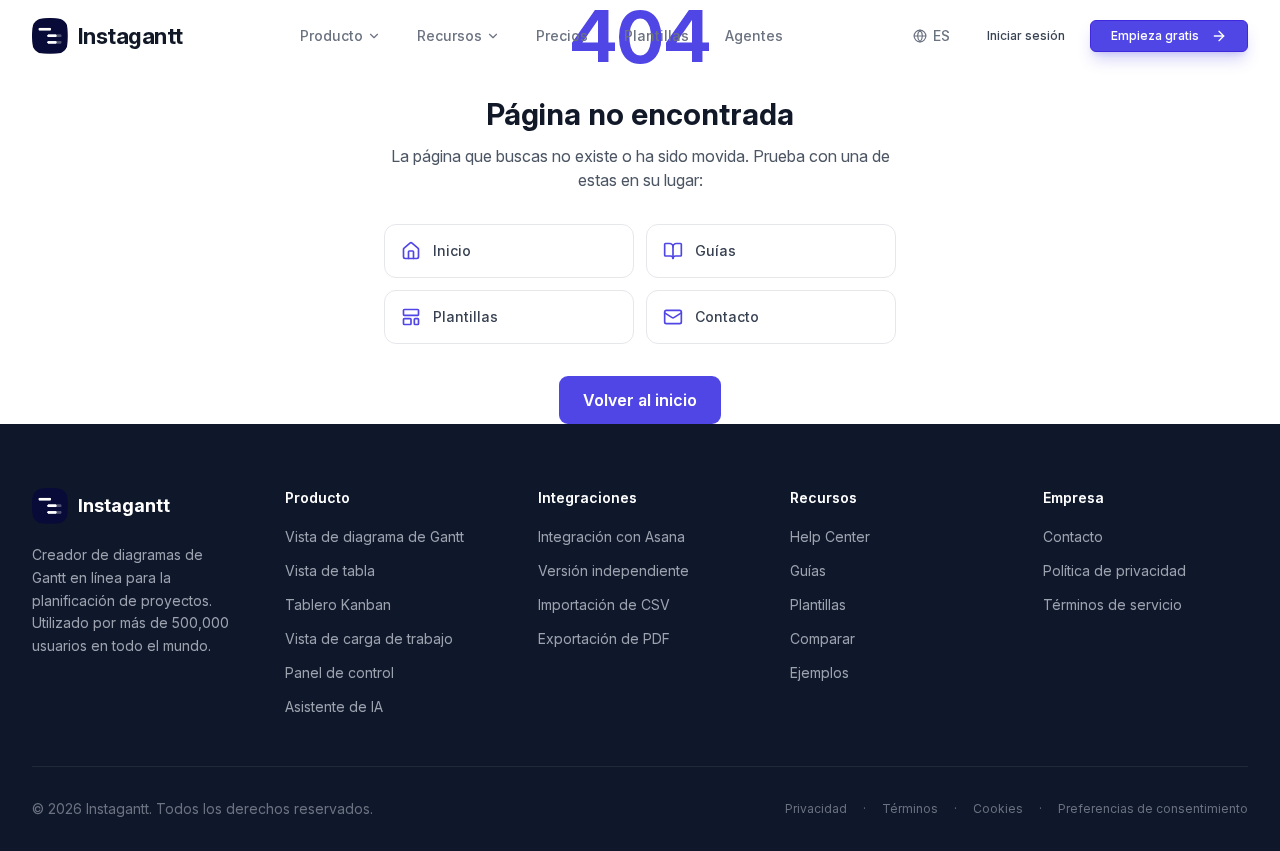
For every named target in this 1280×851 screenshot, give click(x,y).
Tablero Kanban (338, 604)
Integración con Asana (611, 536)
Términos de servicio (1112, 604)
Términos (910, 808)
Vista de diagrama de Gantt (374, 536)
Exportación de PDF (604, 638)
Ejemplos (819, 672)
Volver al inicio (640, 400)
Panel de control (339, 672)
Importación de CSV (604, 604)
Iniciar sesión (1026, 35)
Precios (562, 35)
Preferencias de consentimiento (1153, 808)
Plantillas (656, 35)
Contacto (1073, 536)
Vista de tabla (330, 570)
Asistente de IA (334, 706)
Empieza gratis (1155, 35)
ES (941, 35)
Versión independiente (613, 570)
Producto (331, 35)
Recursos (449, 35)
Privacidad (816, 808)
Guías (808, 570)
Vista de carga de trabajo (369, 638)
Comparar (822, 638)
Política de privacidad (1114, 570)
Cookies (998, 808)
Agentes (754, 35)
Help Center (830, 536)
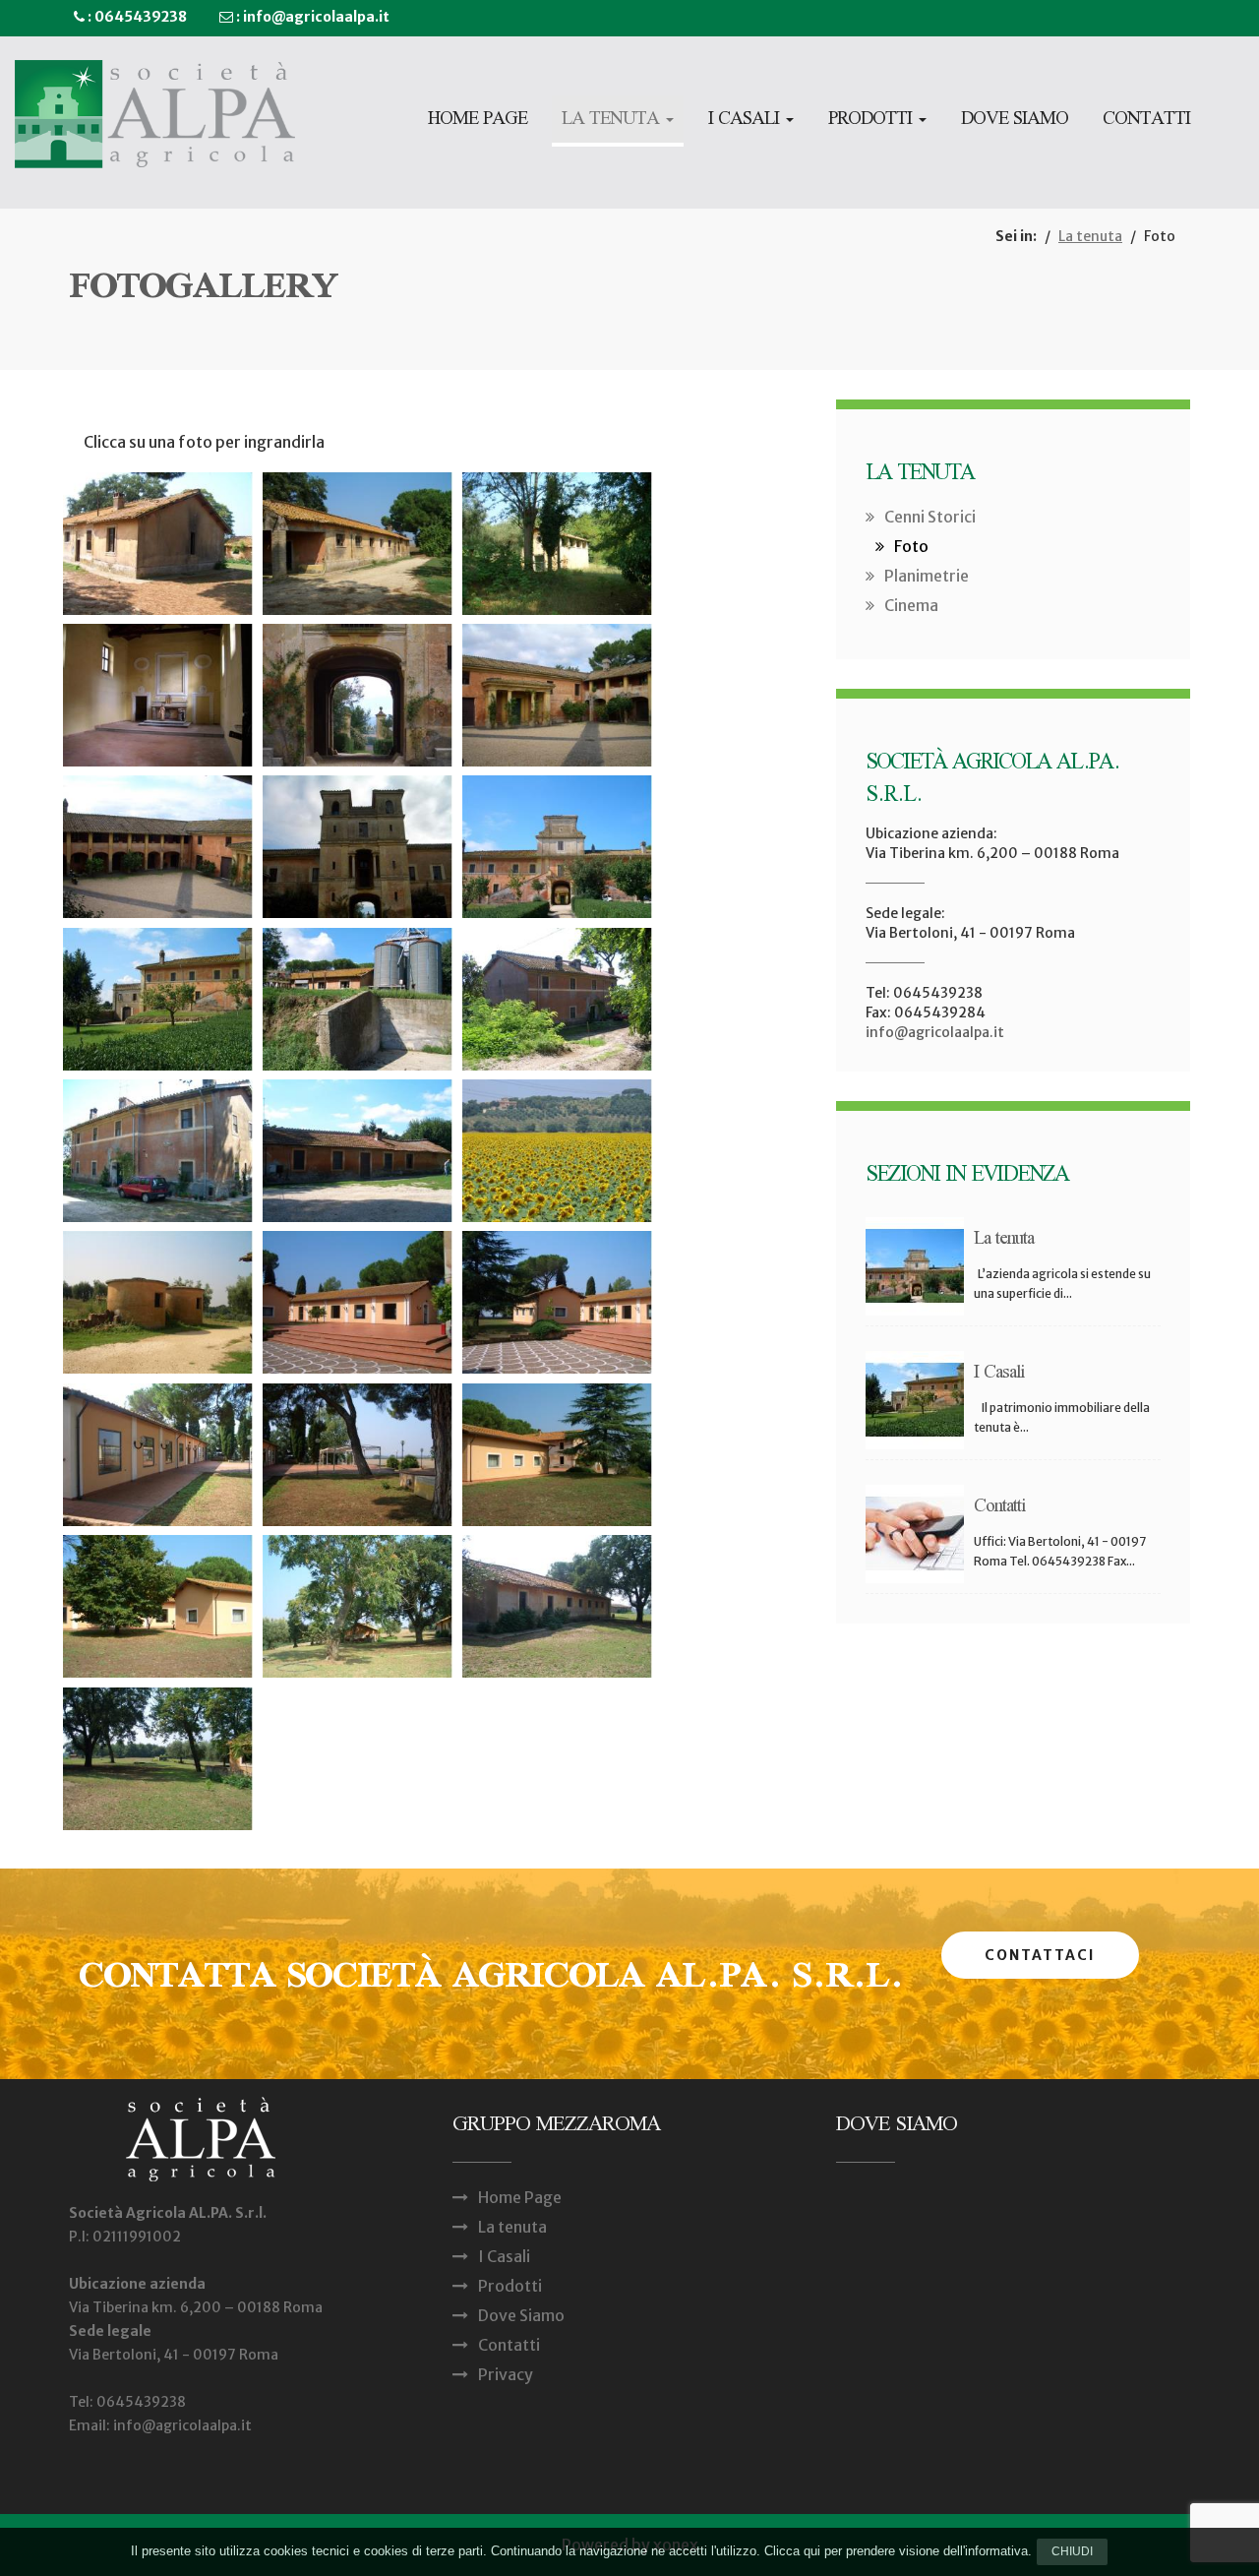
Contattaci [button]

...

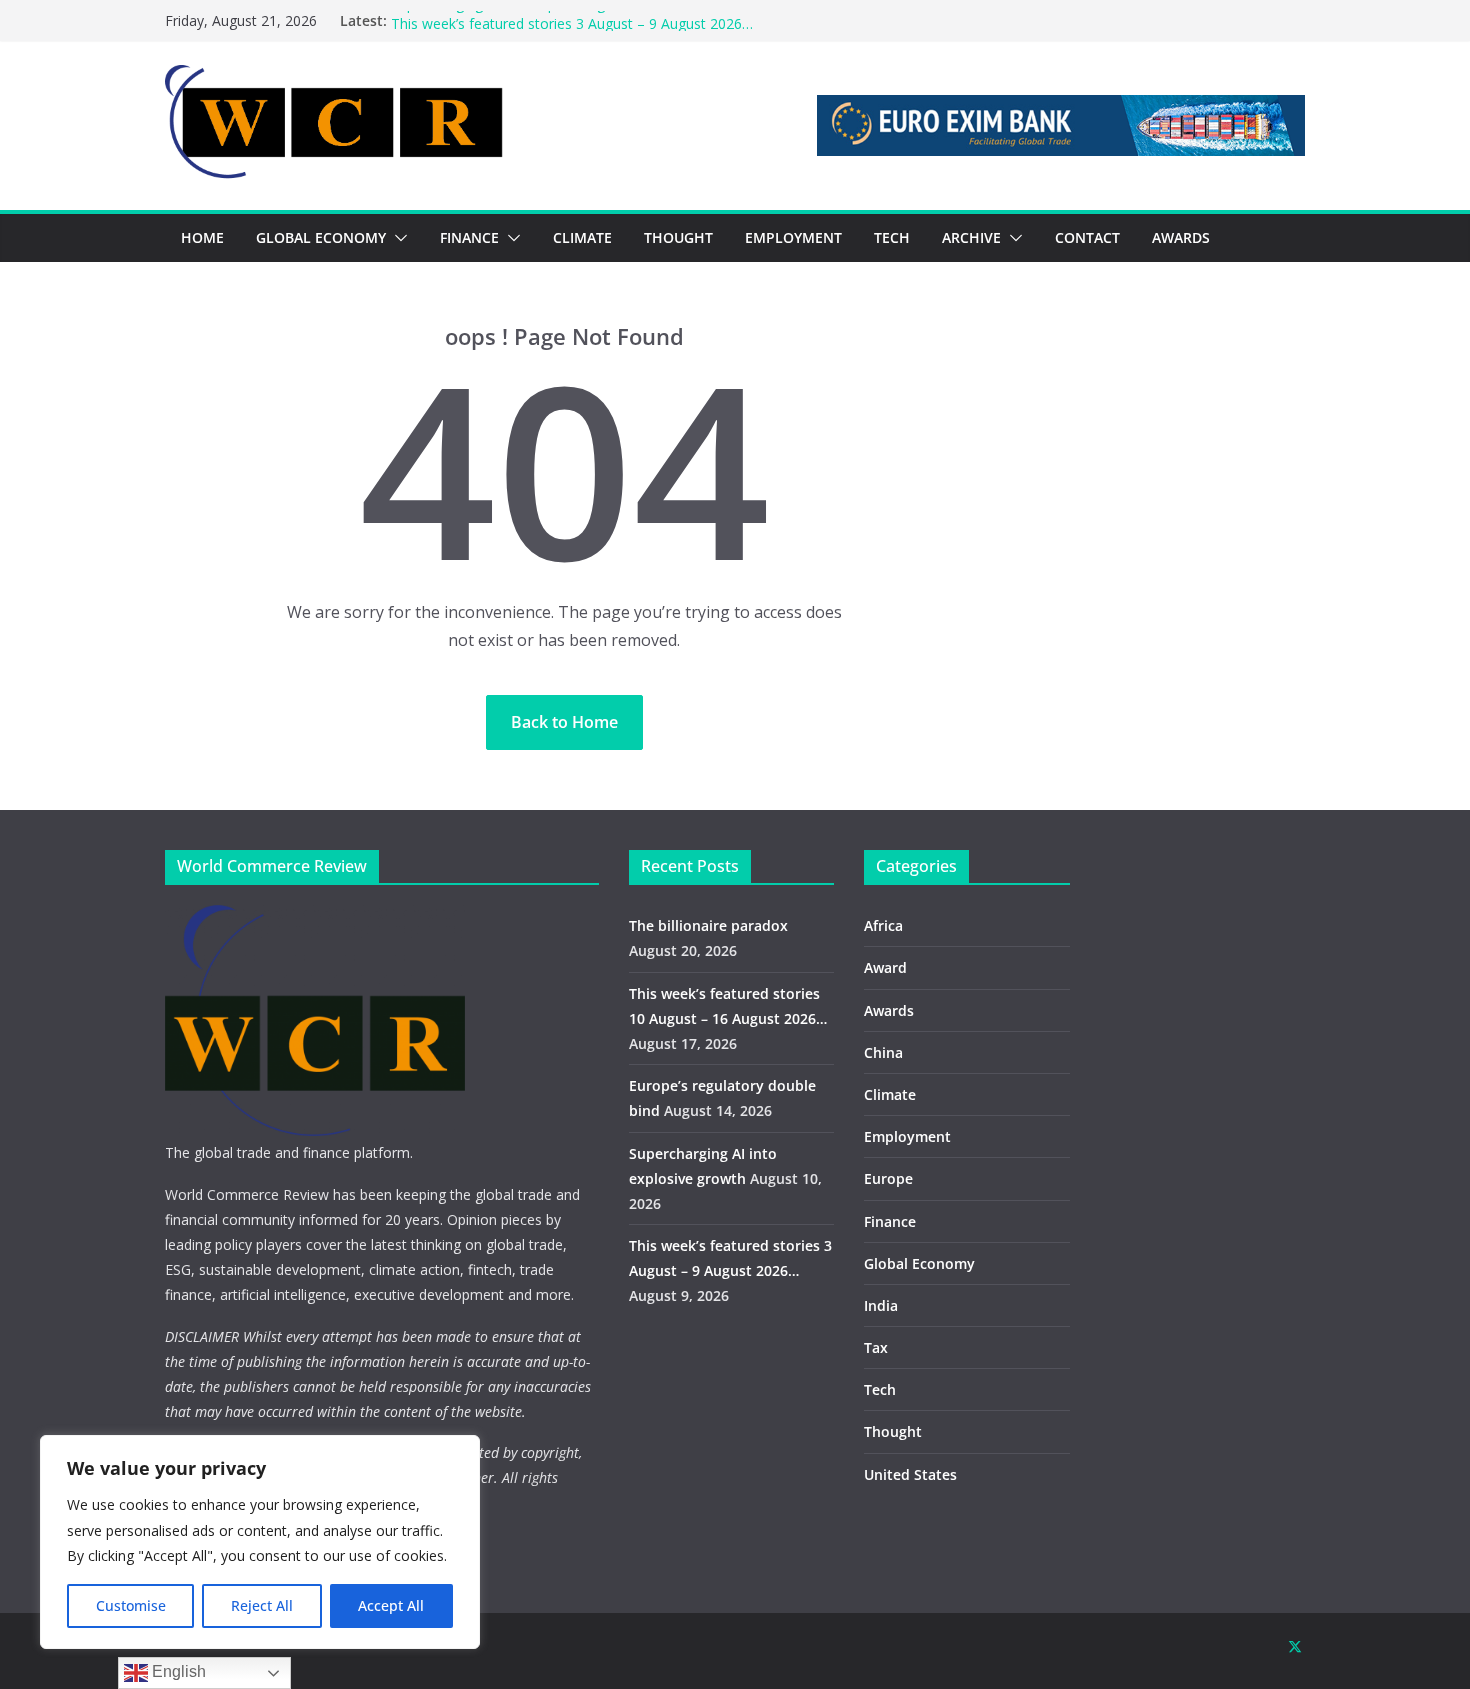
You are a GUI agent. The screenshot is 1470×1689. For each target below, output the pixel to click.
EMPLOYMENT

[Your assignment]:
Above are some records. Output exactly the lines from the one that contains "Plantillas (656, 35)" to the one that contains "Contattaci [button]", keeping both, and omit the pictures.

[Exercise output]:
Plantillas (656, 35)
Contacto (1073, 536)
Vista de tabla (330, 570)
Asistente de IA (334, 706)
Empieza gratis (1155, 35)
ES (941, 35)
Versión independiente (613, 570)
Producto (331, 35)
Recursos (449, 35)
Privacidad (816, 808)
Guías (808, 570)
Vista de carga de trabajo (369, 638)
Comparar (822, 638)
Política de privacidad (1114, 570)
Cookies (998, 808)
Agentes (754, 35)
Help Center (830, 536)
Contattaci [button]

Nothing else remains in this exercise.